One of the more obvious products of recent economic development has been a trend towards large increases in the income of the most well-off coupled with fairly modest ones for those of moderate income. This is true both internationally and within countries including Canada, Britain, and the United States. The willingness of people to tolerate that differential – whether justified by merit, libertarianism, or some other doctrine – would seem to hinge upon the same sorts of considerations as those which have transformed the societal understanding of the game of Monopoly.

PS. I wrote previously on executive pay and income inequality.

{ 5 comments… read them below or add one }

Anon February 9, 2007 at 6:24 pm

It seems that most games that people play are seperated from brutality and immorality mostly because they are taken to ‘just be games.’

R.K. February 9, 2007 at 9:04 pm

This match will determine once and for all which nation is the greatest on earth: Mexico or Portugal.

Chris February 13, 2007 at 2:08 pm

A distant memory of Foundations 103 reminds me of a philosopher who made some analogy about justice using sea shells….something about we can all receive equal sea shells but would naturally trade them differently based on how we value things differently, leading to a non-uniform distribution of sea shells (because people are non-uniform), but the name of the philosopher, his text, and all the rest are lost in the ether

Milan February 13, 2007 at 2:14 pm


Perhaps the example was meant to illustrate Pareto Optimality – in which free exchanges eventually lead to the most utility generating distribution possible without coercion, and also without any central coordination.

. December 19, 2017 at 9:31 pm

Finally, and perhaps most importantly, by bringing fans together and allowing them to trade wisdom and good ideas, technology has drastically improved the games themselves. One consequence of the board-gaming boom has been to help designers come up with a set of principles and rules-of-thumb that add up, more or less, to a theory of fun. One way to get a sense of it is to look at a well-known game that violates many of this theory’s tenets. Monopoly is, by most calculations, the bestselling board game of all time. Yet it languishes near the bottom of a list of games as reviewed by the users of BoardGameGeek, a popular website. In the eyes of a modern game designer, it does almost everything wrong. (One reason may be that Monopoly is a polemic disguised as a board game, designed to warn of the dangers of untrammelled capitalist power. It was not intended to be a jolly Christmas pastime.)

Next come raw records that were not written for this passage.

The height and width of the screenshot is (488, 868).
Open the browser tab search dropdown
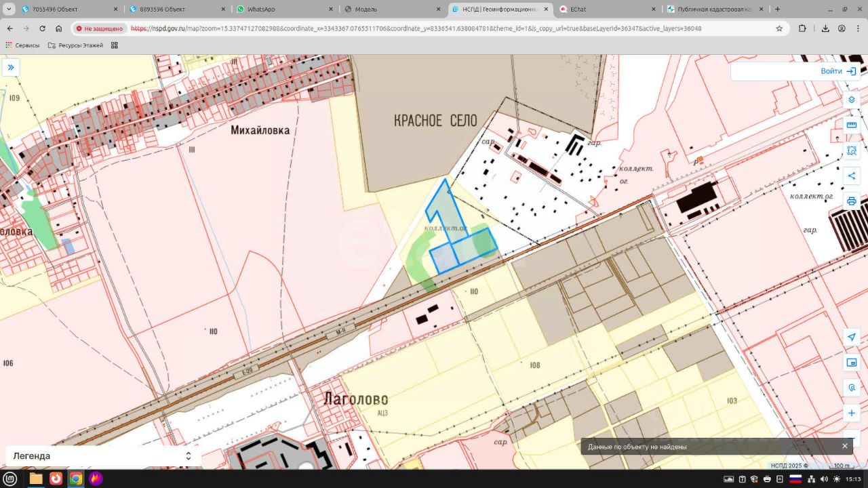(x=10, y=9)
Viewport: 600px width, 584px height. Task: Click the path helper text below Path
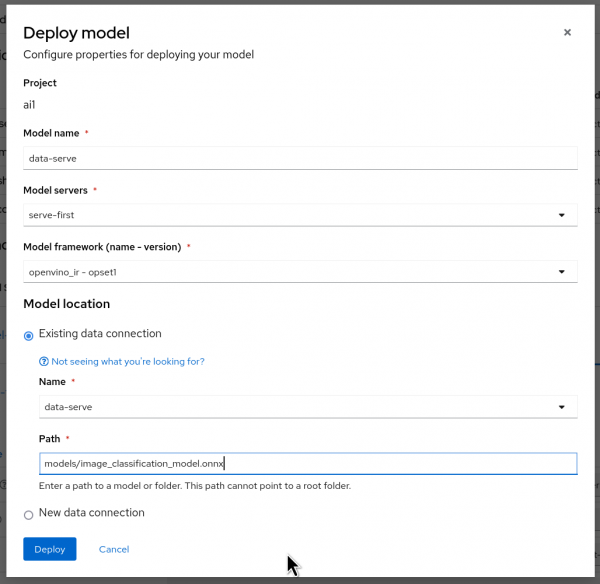[x=194, y=486]
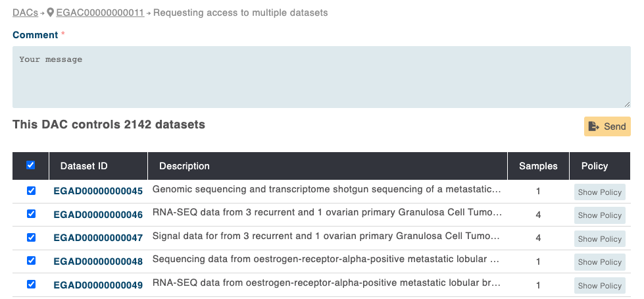Open the DACs breadcrumb link
The image size is (644, 299).
tap(25, 13)
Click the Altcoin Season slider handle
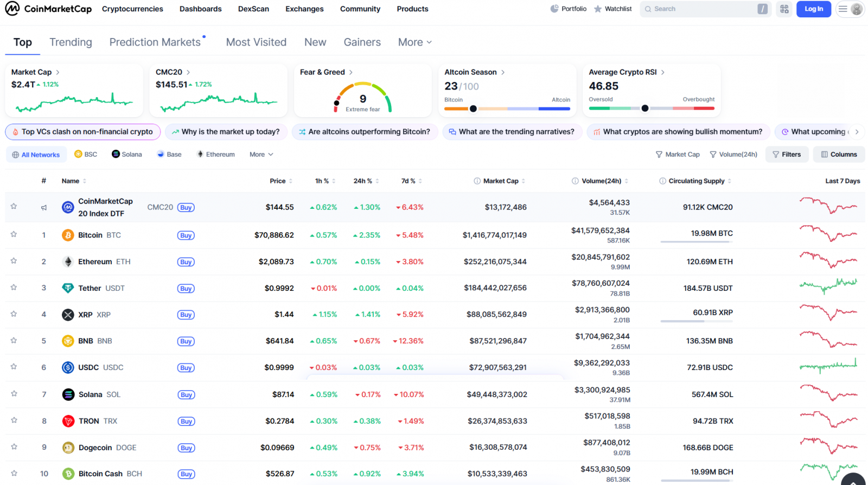This screenshot has height=485, width=868. click(x=473, y=109)
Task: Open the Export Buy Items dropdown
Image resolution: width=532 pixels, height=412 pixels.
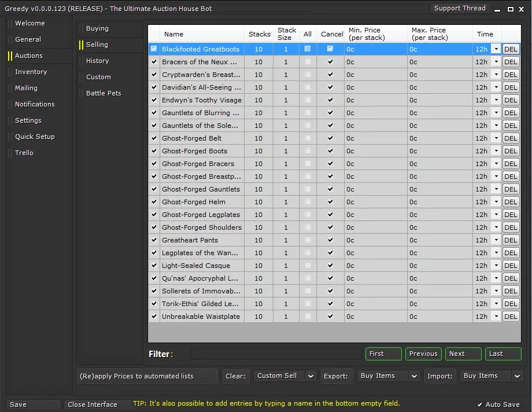Action: [x=414, y=376]
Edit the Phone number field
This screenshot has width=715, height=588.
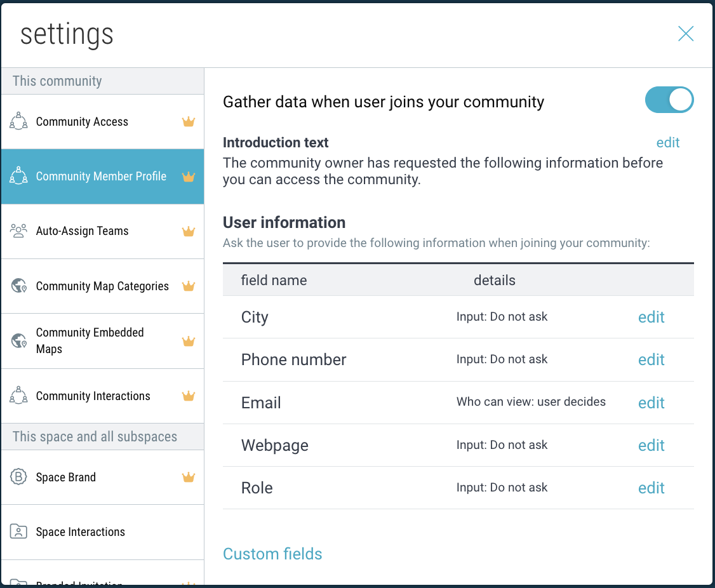tap(651, 359)
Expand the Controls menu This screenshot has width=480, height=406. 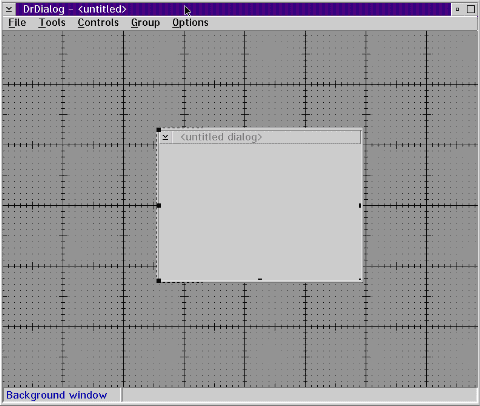coord(98,23)
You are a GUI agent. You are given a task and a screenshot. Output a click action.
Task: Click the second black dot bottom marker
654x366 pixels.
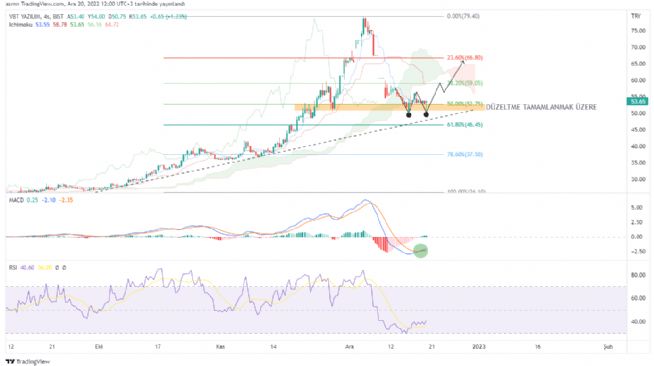tap(426, 114)
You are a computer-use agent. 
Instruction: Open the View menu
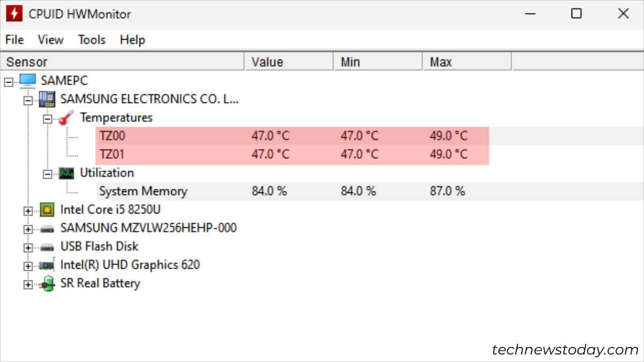pos(50,40)
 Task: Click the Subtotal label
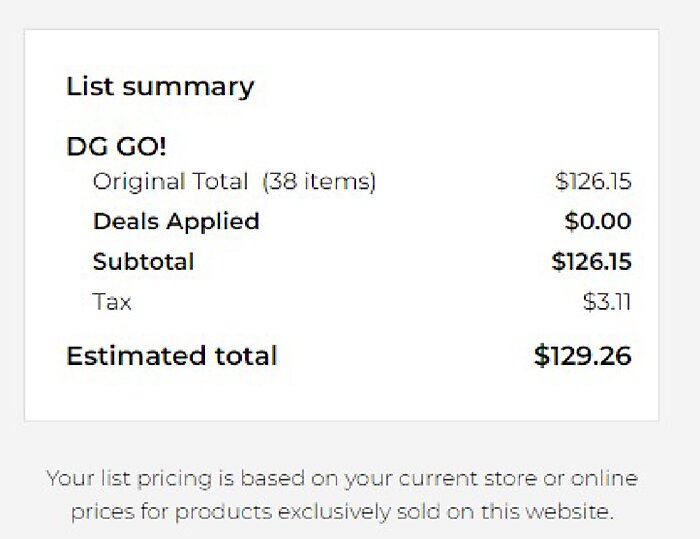pyautogui.click(x=143, y=262)
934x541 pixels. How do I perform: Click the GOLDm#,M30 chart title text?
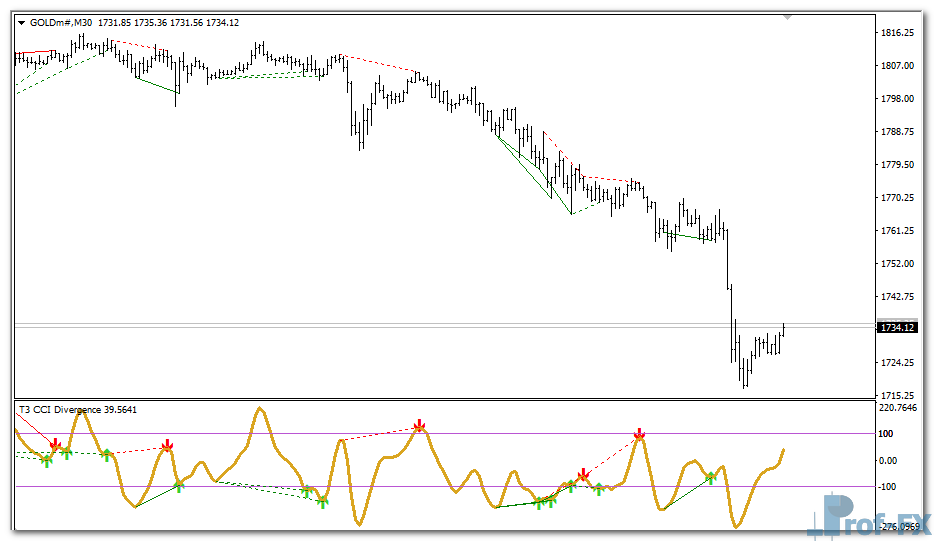tap(63, 23)
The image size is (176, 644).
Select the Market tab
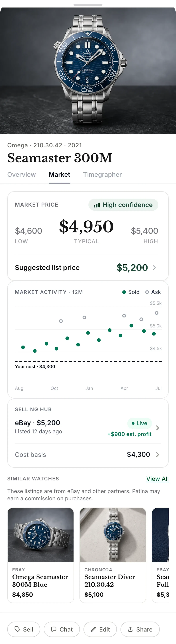(59, 175)
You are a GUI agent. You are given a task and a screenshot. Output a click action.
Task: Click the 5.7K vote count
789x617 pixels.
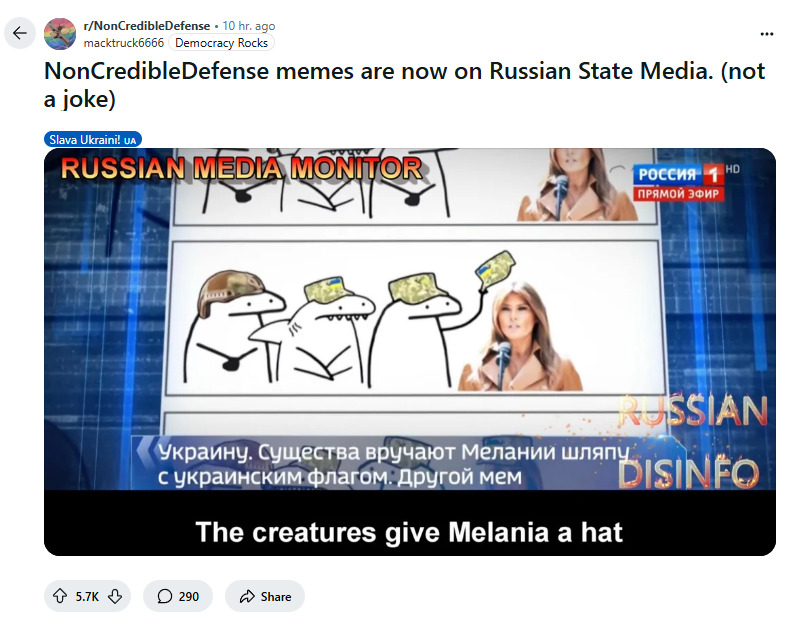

One of Monopoly’s big mistakes is positive feedback, designer-speak for a mechanism by which a small advantage early on snowballs into a big, insurmountable one later in the game, which makes things boring for the other players. Modern designers tend to prefer negative feedback, in which life gets harder for those doing well. Sometimes that is enforced by explicit penalties. Sometimes it emerges by itself, or through political dealing by other players. Conquering too many planets in a game of Twilight Imperium may make it hard to defend existing territory, for instance, especially if other players decide to gang up on the leader. That helps to keep things interesting for everyone.

Another problem is that Monopoly has a large element of luck (movement is controlled by rolling dice) and limited strategic depth. Some properties simply offer a better return on investment than others: buying them is always a good idea. Better to offer players less obvious, more thought-provoking choices: advantages that come with significant trade-offs, for instance, or whose usefulness varies depending on what is happening in the rest of the game. Hidden information opens up the potential for bluffing and misdirection. In Ticket to Ride, players compete to build railways across Europe. At the beginning, each player is given a set of secret objectives. If her opponents are to thwart them, they must first try to infer these from how she is playing. Introducing elements of politics, diplomacy or trading can give players things to do even when it is not their turn, helping to keep their interest from wandering.